The Government of Tamil Nadu has brought out certain amendments to the Tamil Nadu Value Added Tax Act 2006 (‘the Act’) and the Tamil Nadu Value Added Tax Rules, 2007 (‘the Rules’), with effect from 29th January, 2016 [see end note 1]. From a holistic reading of the amendments it is clear that the legislature has taken a strict position on eligibility of input tax credit, punishment for wrongful availment, etc. Though the assessees may have some teething troubles in acclimatising with the changes in law, it seems to be in tune with the process of streamlining the law to be more GST ready. An analysis of the important amendments is presented below.
Change in eligibility of availment of Input Tax Credit
Section 19 allows dealers to take Input Tax Credit (ITC) of local taxable purchases made by him. Previously, ITC was allowed of the amount of tax paid or payable under the Act. Now, this has been changed to ‘paid’. The impact of this amendment is that until the purchasing dealer has paid the tax component to the selling dealer, the tax component charged in the seller’s invoice cannot be considered as ‘input tax’. Further, there has been another amendment in Section 19(1), by way of insertion of a proviso, which puts the burden of proof on the purchasing dealer to establish that (i) the tax, due on such purchases, has actually been paid by the seller and (ii) the goods have actually been delivered to the buyer. The former has been made to neutralise the effect of various judgments, like Althaf Shoes (P.) Ltd.  50 VST 179 (Mad), which have held that non-payment of tax by the seller cannot be a reason to deny ITC to the purchaser, so long as the seller’s invoice shows the tax amount. This is in line with the proposed GST law, wherein credit of GST paid can be availed only where the supplier has paid the tax, and the burden to establish the same will be on the purchaser.

------------------------------

- GOALS
a. Return everything in the Tamil Nadu VAT article from "The Government of" down to "is presented below.".
b. Condense the paragraph of the Tamil Nadu VAT article that begins "Section 19 allows dealers" into a short bulleted list that keeps its main facts.

- PROVIDED DATA

------------------------------

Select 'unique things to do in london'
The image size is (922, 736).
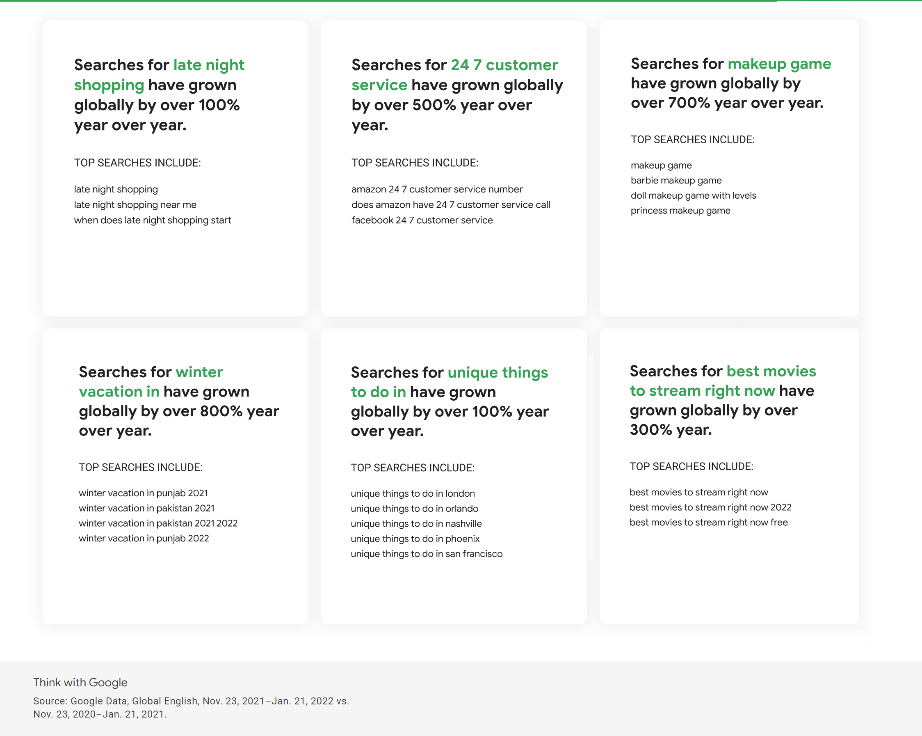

------------------------------

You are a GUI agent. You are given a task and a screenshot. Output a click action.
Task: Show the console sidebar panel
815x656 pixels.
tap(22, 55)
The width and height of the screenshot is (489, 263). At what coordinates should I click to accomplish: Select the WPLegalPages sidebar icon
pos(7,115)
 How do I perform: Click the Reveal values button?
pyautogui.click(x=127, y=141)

------------------------------

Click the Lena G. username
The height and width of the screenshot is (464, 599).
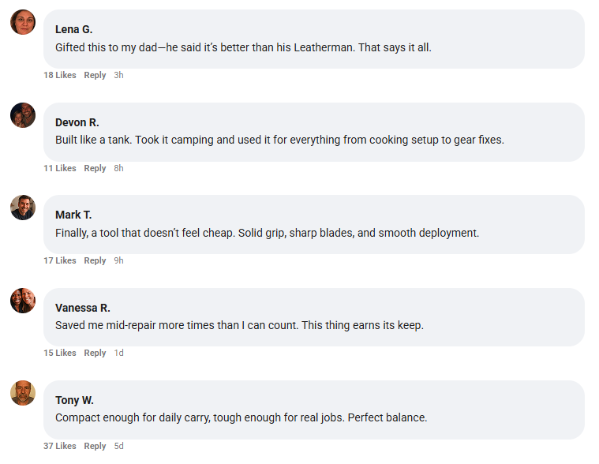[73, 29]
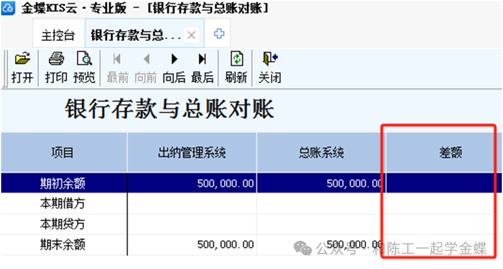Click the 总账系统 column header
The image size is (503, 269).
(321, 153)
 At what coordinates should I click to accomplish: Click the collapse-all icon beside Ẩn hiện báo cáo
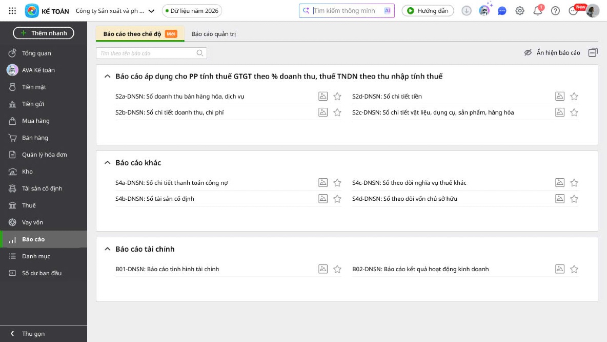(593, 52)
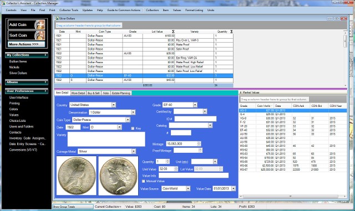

------------------------------

- EXERCISE RESULTS
a.
The Government of Tamil Nadu has brought out certain amendments to the Tamil Nadu Value Added Tax Act 2006 (‘the Act’) and the Tamil Nadu Value Added Tax Rules, 2007 (‘the Rules’), with effect from 29th January, 2016 [see end note 1]. From a holistic reading of the amendments it is clear that the legislature has taken a strict position on eligibility of input tax credit, punishment for wrongful availment, etc. Though the assessees may have some teething troubles in acclimatising with the changes in law, it seems to be in tune with the process of streamlining the law to be more GST ready. An analysis of the important amendments is presented below.

b.
- Section 19 lets dealers take Input Tax Credit (ITC) on their local taxable purchases.
- ITC was earlier allowed on tax "paid or payable" under the Act. It is now allowed only on tax "paid", so the tax on a seller's invoice is not input tax until the purchasing dealer has paid it to the seller.
- A new proviso to Section 19(1) puts the burden of proof on the purchasing dealer. The dealer must show that the seller actually paid the tax due and that the goods were actually delivered.
- One of these changes is meant to neutralise judgments such as Althaf Shoes (P.) Ltd. 50 VST 179 (Mad). Those judgments held that ITC cannot be denied because the seller did not pay the tax, as long as the invoice shows the tax amount.
- This matches the proposed GST law. Under it, credit is available only where the supplier has paid the tax, and the purchaser must establish this.